Descubrí el Palacio de Cristal al final de mi visita a Madrid estas navidades y fue el broche de oro a cuatro días bienaventurados que empezaron marcados por la incertidumbre.

¿Qué esperaba encontrar en la capital de una España sumida en la crispación y el malestar que continuamente se palpan en los medios? Pues exactamente eso, sólo que peor.

Trabajar en Ginebra y vivir en sus cercanías es lo más parecido a transitar un mundo de cuento de hadas. Todo está limpio, los autobuses pasan a su hora, cualquier tipo de desperdicio tiene su rincón de reciclado, las flores abundan y las normas son respetadas, por citar sólo algunas utopías que en Suiza son una realidad.

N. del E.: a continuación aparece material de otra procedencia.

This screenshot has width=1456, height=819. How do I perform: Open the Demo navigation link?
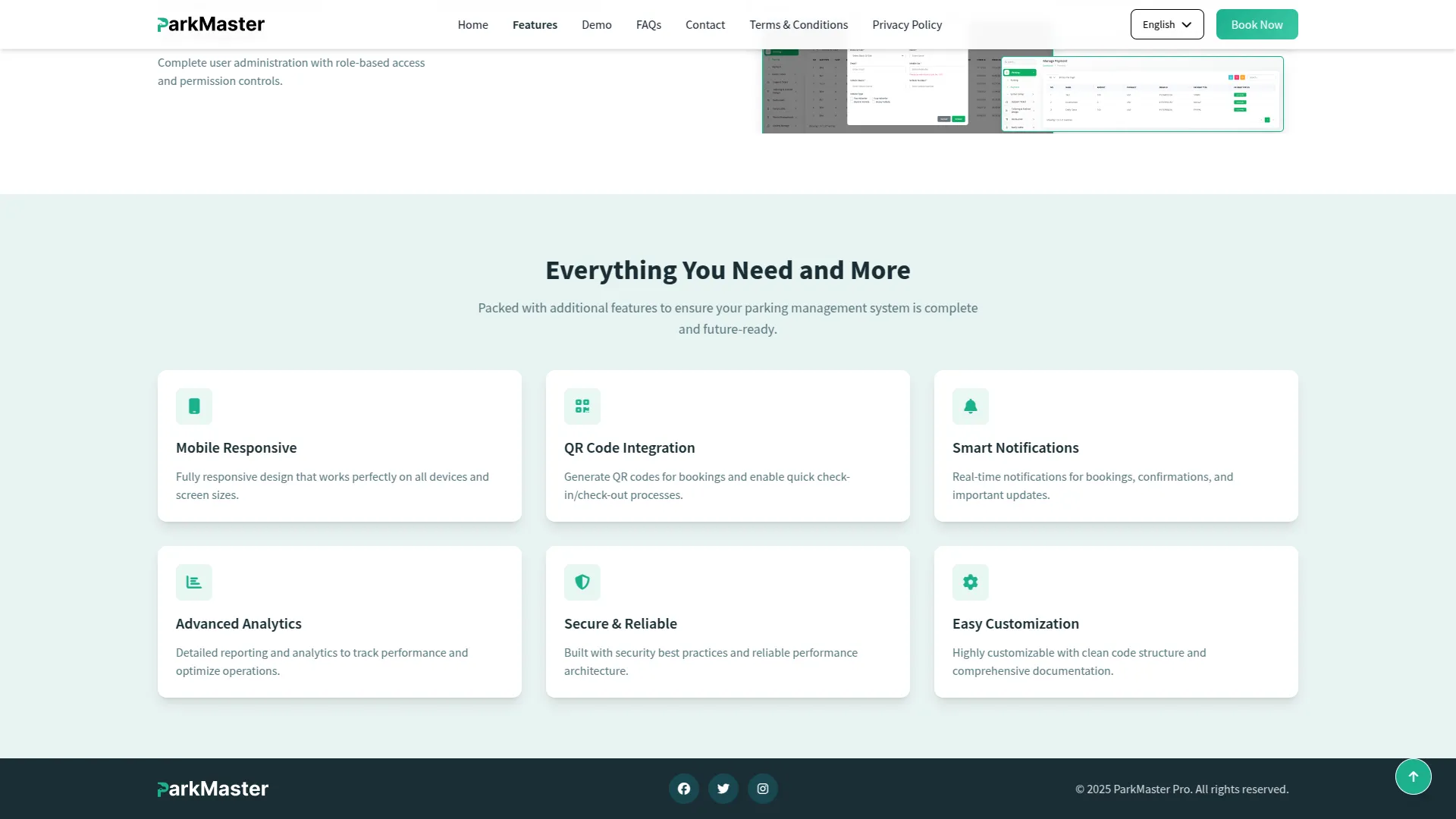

Precisamente por ello, o a pesar de ello, aún no lo sé, me repito constantemente que esto es una fantasía, aunque sólo sea por no sucumbir a la tentación de creer que el mundo es perfecto. Es cierto que en este empeño me ayudan mucho el resumen de prensa del Colegio de Economistas de Las Palmas y mi madre, con sus informes diarios de cómo va la crisis en Canarias, pero no es bastante. La imagen de este idílico existir es tan potente que ni mil palabras pueden deshacerla, de ahí que insista machaconamente con mi mantra: “esto no es real, no es real, no es real…”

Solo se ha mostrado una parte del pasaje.